Further discussion revealed a far less progressive view of gender responsibilities, and a perceptual gap of a different sort. Men appear to have adopted an almost reactionary stance, to the point where their attitudes lag behind their behaviour. Even the most “progressive” men (25-year-olds in the “B” social category and with no children) still see housework as women’s work, regardless of how much of this work they are actually doing.
This view is most extreme for certain chores, namely cleaning, washing and ironing (and the female bias of these activities is reflected in Chart A). Such tasks are a long way from being acceptable male activities, and men find ways of avoiding them through claimed incompetence: “She doesn’t like the way I iron.”
Other traditionally female tasks are taken on under duress and in a uniquely male way. For example, men may be responsible for the weekly shopping, but generally use a list written by their wife or girlfriend, and stray from it at their peril. Equally, cooking (beyond the use of ready meals) is rarely seen as a pragmatic necessity: for men, it becomes a display activity.

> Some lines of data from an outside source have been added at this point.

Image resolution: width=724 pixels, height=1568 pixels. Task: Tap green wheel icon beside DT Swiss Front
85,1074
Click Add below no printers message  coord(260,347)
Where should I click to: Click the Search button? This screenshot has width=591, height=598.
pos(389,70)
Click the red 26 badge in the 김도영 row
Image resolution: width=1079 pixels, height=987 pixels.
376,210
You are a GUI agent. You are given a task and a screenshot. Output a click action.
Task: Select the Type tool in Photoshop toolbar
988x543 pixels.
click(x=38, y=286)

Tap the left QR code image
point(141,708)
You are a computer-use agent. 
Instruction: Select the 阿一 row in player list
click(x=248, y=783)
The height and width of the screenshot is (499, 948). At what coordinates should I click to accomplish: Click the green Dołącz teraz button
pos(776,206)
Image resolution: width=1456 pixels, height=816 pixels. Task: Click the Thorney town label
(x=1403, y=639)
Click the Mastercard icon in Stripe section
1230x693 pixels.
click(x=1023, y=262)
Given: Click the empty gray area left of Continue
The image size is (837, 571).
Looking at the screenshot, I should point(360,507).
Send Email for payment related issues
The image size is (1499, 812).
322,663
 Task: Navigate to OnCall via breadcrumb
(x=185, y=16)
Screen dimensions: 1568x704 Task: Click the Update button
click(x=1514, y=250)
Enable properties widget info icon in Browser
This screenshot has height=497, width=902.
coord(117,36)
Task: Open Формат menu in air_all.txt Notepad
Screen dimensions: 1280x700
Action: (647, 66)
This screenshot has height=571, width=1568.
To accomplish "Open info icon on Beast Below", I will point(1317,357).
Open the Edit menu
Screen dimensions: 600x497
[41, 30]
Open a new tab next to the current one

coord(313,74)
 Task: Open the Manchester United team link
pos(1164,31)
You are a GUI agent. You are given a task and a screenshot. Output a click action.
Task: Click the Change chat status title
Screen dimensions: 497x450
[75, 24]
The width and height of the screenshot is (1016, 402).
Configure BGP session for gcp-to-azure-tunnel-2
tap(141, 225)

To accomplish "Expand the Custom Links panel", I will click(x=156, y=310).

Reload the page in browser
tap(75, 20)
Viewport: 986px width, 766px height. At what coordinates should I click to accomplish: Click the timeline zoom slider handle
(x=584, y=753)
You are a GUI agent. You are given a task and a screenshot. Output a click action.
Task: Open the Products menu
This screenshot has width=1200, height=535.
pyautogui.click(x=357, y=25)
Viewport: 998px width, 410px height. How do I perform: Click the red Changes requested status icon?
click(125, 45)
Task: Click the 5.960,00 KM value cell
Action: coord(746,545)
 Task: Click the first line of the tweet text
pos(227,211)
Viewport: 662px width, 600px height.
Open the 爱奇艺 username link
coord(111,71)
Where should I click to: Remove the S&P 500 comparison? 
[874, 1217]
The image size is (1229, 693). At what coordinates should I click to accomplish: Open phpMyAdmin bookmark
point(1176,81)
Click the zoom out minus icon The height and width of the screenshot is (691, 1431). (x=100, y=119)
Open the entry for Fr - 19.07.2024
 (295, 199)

These attitudes are made particularly apparent on the presentation of various campaigns depicting men. A Flora commercial shows a man preparing food for his children; he is immediately seen as a divorcee. Likewise, a Midland pensions ad shows a man shopping with a toddler in tow; the assumption is that he must be unemployed or widowed, to excuse such atypical behaviour.
Above all, this traditionalist view is revealed in the language men use to discuss the topic; housework is described as “helping out” to avoid “getting grief”, suggesting slow progress towards a genuinely equal division of labour.
This has implications for men’s consumption of advertising. In general, men are less politicised than women when it comes to advertising. They do not see their portrayal in advertising as an issue, and are remarkably insensitive to being shown as incompetent, brainless or one-dimensional. Ironically, in research the only ad to generate genuine irritation was the Gillette commercial, due to its use of fire-fighters with impossibly chiselled jaws.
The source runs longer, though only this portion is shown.